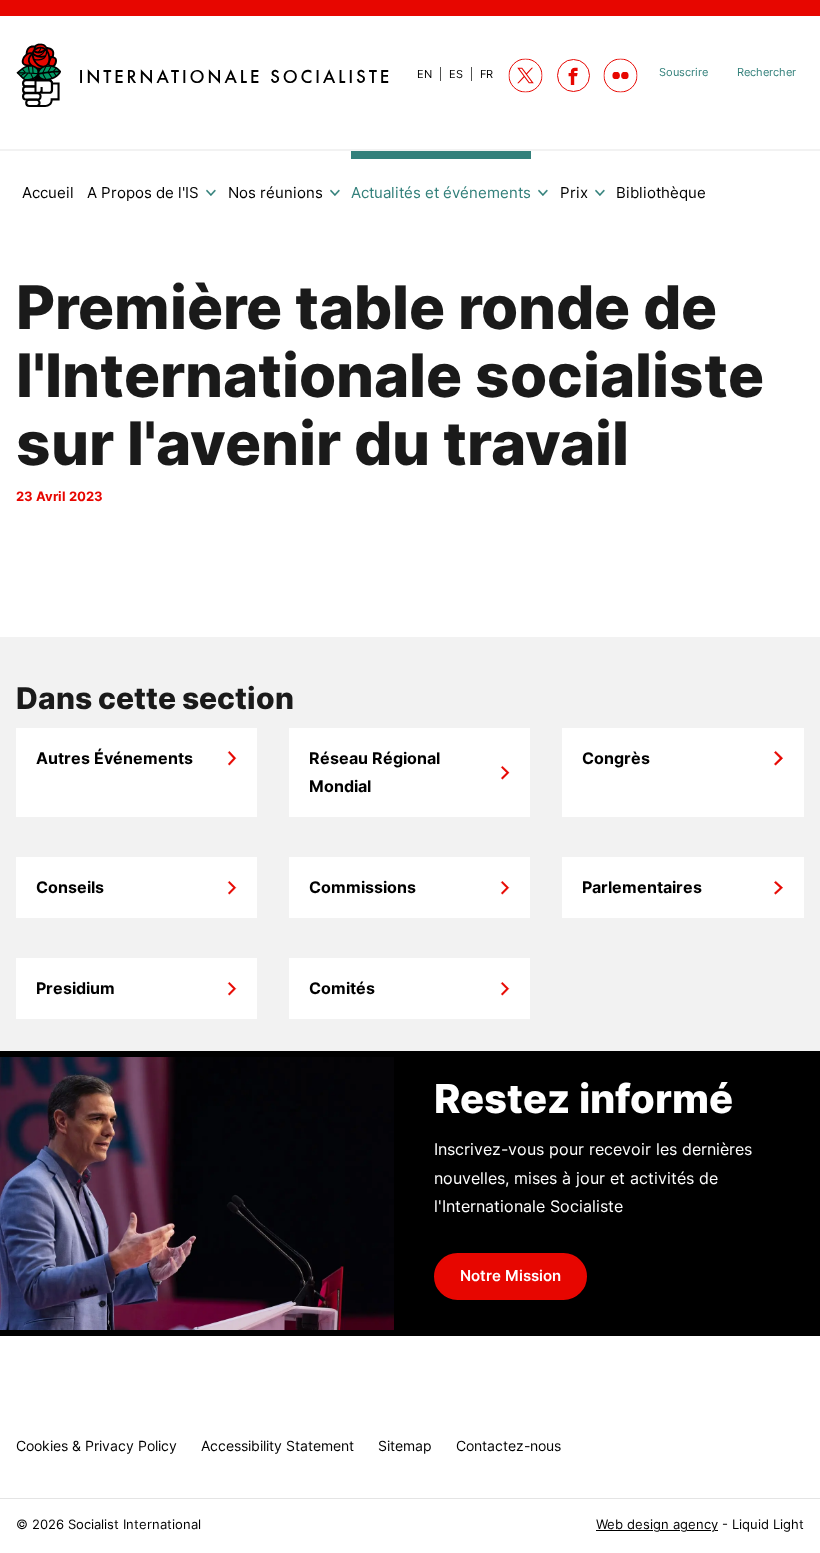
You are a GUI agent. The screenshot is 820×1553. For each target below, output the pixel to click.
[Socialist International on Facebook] (573, 75)
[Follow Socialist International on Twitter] (525, 75)
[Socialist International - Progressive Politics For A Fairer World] (202, 75)
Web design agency (657, 1524)
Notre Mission (510, 1276)
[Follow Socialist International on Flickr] (620, 75)
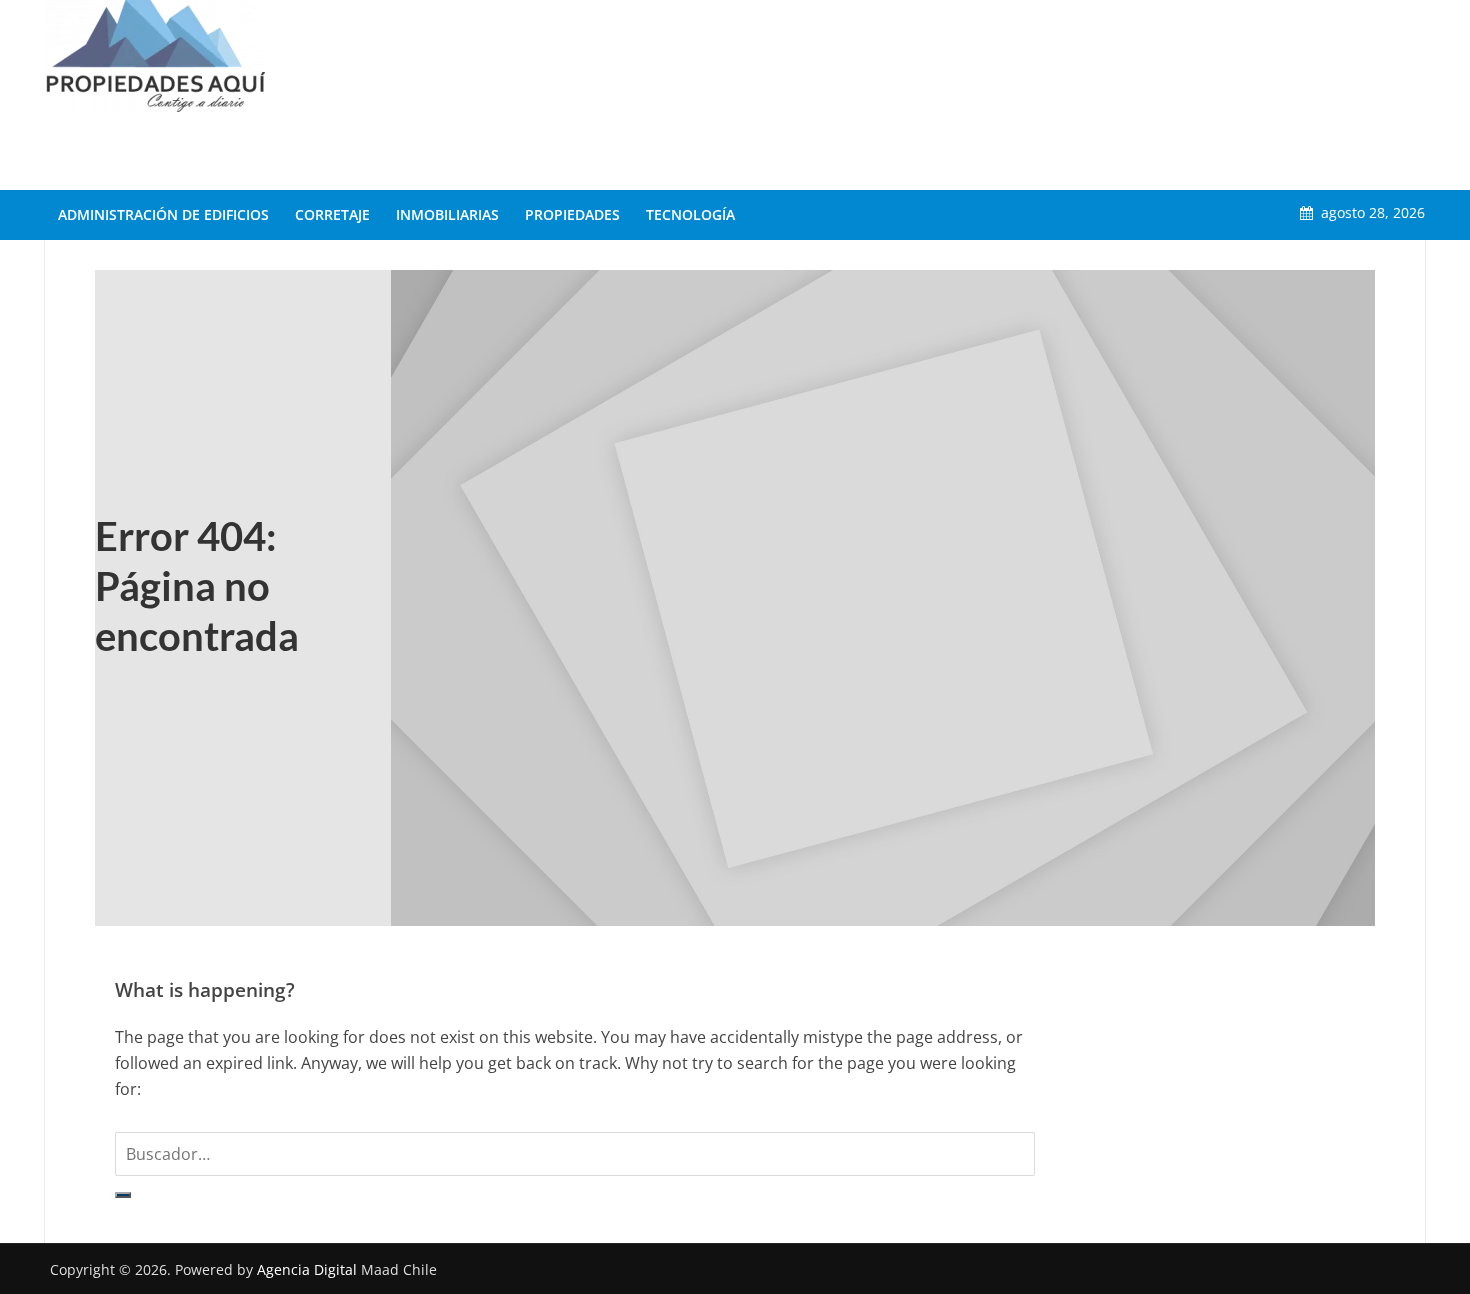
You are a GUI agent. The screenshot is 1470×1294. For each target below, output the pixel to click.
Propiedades (572, 214)
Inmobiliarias (447, 214)
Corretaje (332, 214)
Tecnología (690, 214)
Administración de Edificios (163, 214)
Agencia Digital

═══

Reprint the entries above exactly, images removed.

▶ _ANSWER BELOW_
You are a GUI agent. The screenshot is 820×1553. For each target below, output the pixel to click.
[Socialist International on Facebook] (573, 75)
[Follow Socialist International on Twitter] (525, 75)
[Socialist International - Progressive Politics For A Fairer World] (202, 75)
Web design agency (657, 1524)
Notre Mission (510, 1276)
[Follow Socialist International on Flickr] (620, 75)
You are a GUI agent. The screenshot is 1470×1294. For each target below, output the pixel to click.
Propiedades (572, 214)
Inmobiliarias (447, 214)
Corretaje (332, 214)
Tecnología (690, 214)
Administración de Edificios (163, 214)
Agencia Digital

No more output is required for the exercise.